Iº.- EL LENGUAJE COMO HERRAMIENTA DE DISCRIMINACIÓN.[1]

Con escasas dudas, me permito afirmar que el lenguaje es como un irregular, pero también metódico, vidrio que se interpone entre la realidad y nuestra percepción de ella, provocando que ésta se nos refleje desdibujada, confusa o mutilada. Un caso paradigmático de este uso espurio del lenguaje se produce con respecto a la violencia contra las mujeres. Veremos, más adelante, que la “invisibilidad” forma parte del núcleo fundamental de este fenómeno y dentro de ese concepto esencial, sin ninguna duda, la multiplicidad de denominaciones de la violencia contra las mujeres se constituye como una de las más efectivas herramientas para que, en definitiva, tanto el maltrato y la agresividad como la discriminación y el desvalor que esta violencia casi siempre conlleva esté presente entre todos nosotros y que no logremos percibirla adecuadamente. En este breve texto me limitaré simplemente a recopilar diferentes definiciones, más o menos oficiales y más o menos aceptadas, de la “Violencia contra las Mujeres”.

Con similar convicción como reflexión y energía tengo de rechazar el término de “Violencia de Género”, que se utiliza en multitud de idiomas para referirse a la violencia que padecen un gran número de mujeres. En efecto, basta con mirar cualquier enciclopedia, para entender que el término “género”, en medicina[2] se refiere al conjunto que forman varias “especies”, aunque el homo sapiens[3] solamente tenga una; el “género humano”. Desde otra vertiente, la gramatical, el “género” es una característica arbitraria de los sistemas lingüísticos y constituye, simplemente, una clasificación nominal que, en las lenguas indoeuropeas habitualmente fluctúa entre dos y tres; normalmente masculino, femenino y neutro[4]. El género es, tan sólo, un componente de la lingüística de cada idioma referido, habitualmente, a cualquier objeto o calificación, y no guarda ninguna conexión, directa o necesaria, con el sexo biológico[5].

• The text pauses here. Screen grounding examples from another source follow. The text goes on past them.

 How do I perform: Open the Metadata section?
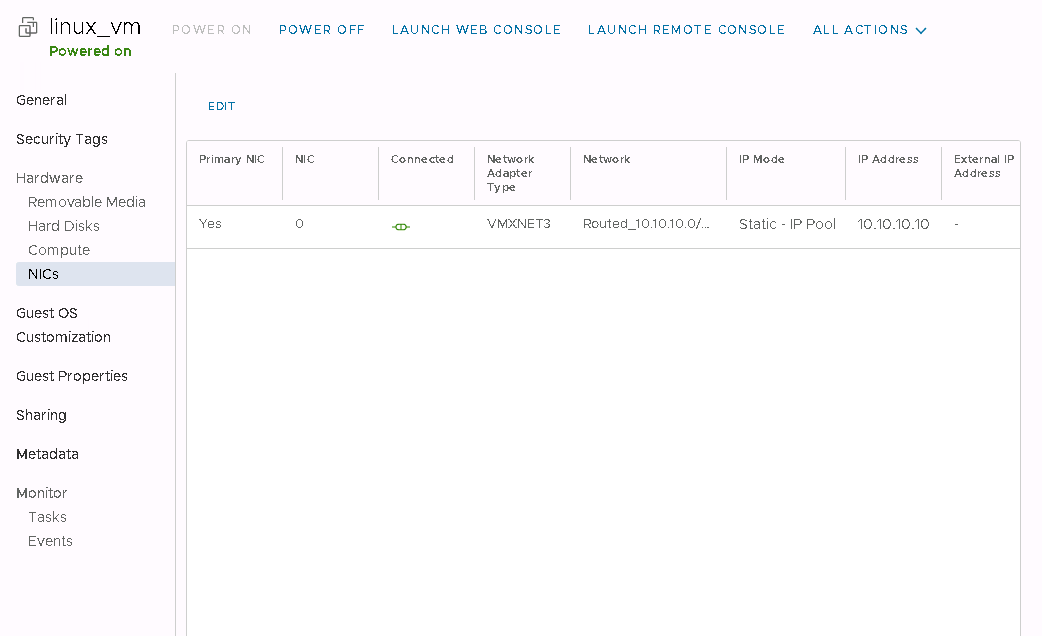[47, 454]
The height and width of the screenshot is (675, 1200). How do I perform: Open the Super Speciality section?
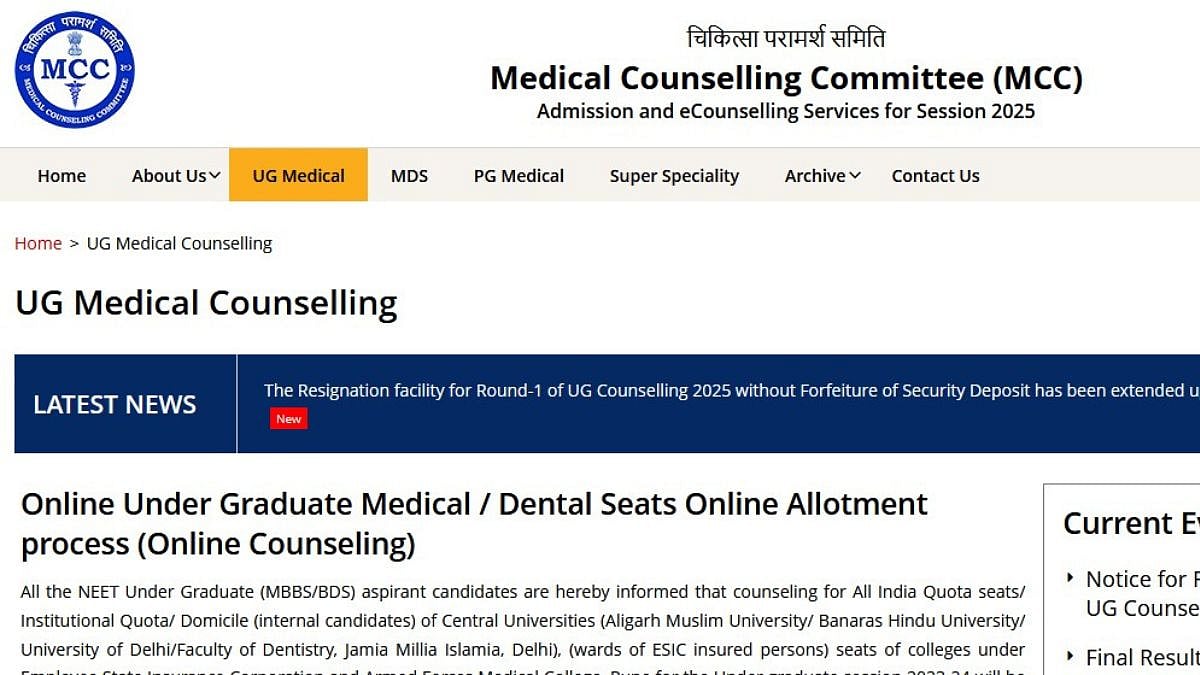coord(674,176)
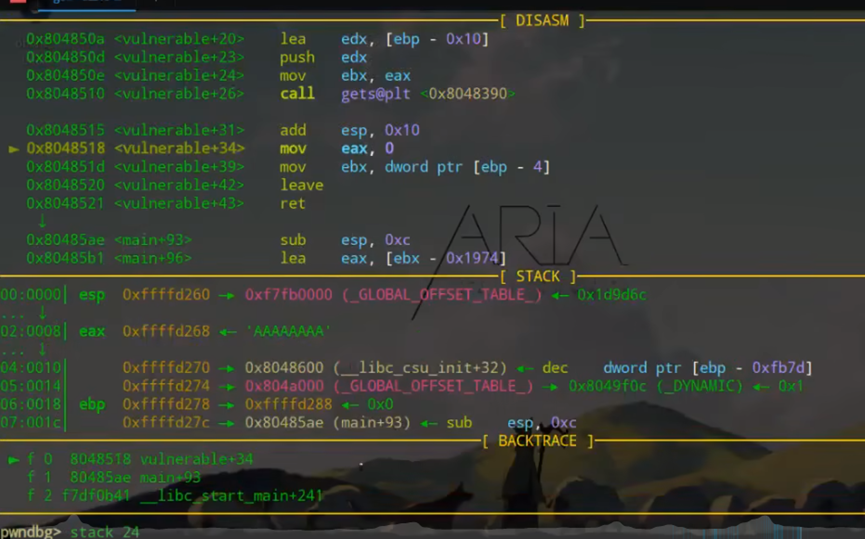
Task: Click the BACKTRACE section header
Action: 537,441
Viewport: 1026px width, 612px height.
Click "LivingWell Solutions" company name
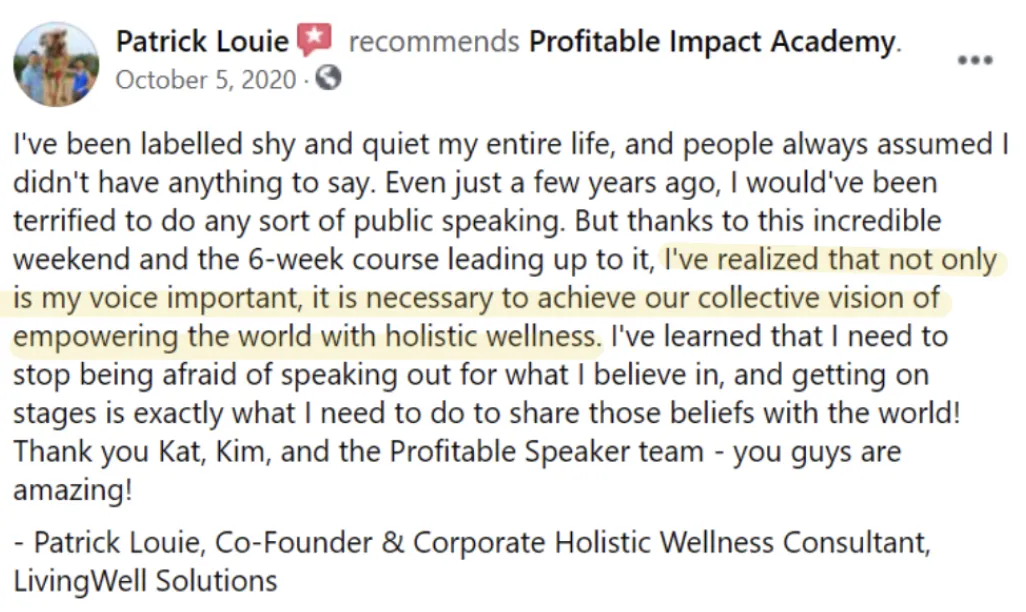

La realidad es que el término inglés “gender-based violence” o “gender violence” se universalizó y fue difundido a raíz del “Congreso sobre la Mujer”, celebrado en Beijing en 1995, bajo los auspicios de la ONU y conviene destacar que, en el idioma inglés, está acreditado que, desde tiempo atrás, se viene produciendo un uso traslaticio de la palabra “gender” como sinónima de “sex”. Pero es que basta con mirar un manual de gramática para saber que en muchos idiomas, los conceptos y los objetos inanimados se diferencian, entre otras cualidades, por su género, mientras que los seres vivos, en su mayoría, se distinguen por su sexo. Por ello, deviene evidente que los seres humanos –como particulares componentes del “género humano”--, difícilmente tendrán, individualmente, género, sino, más bien, sexo. En cierto modo, resulta que, a veces, es difícil comprender exactamente lo que se entiende por el término “género”, y en qué difiere del, muy relacionado con él, término “sexo”. “Sexo”, en el sentido común de la palabra, hace referencia a las características biológicas y fisiológicas que definen a hombres y a mujeres, mientras que “género” se refiere a los roles socialmente construidos, comportamientos, actividades, y los atributos que una sociedad determinada considera apropiados para hombres y mujeres.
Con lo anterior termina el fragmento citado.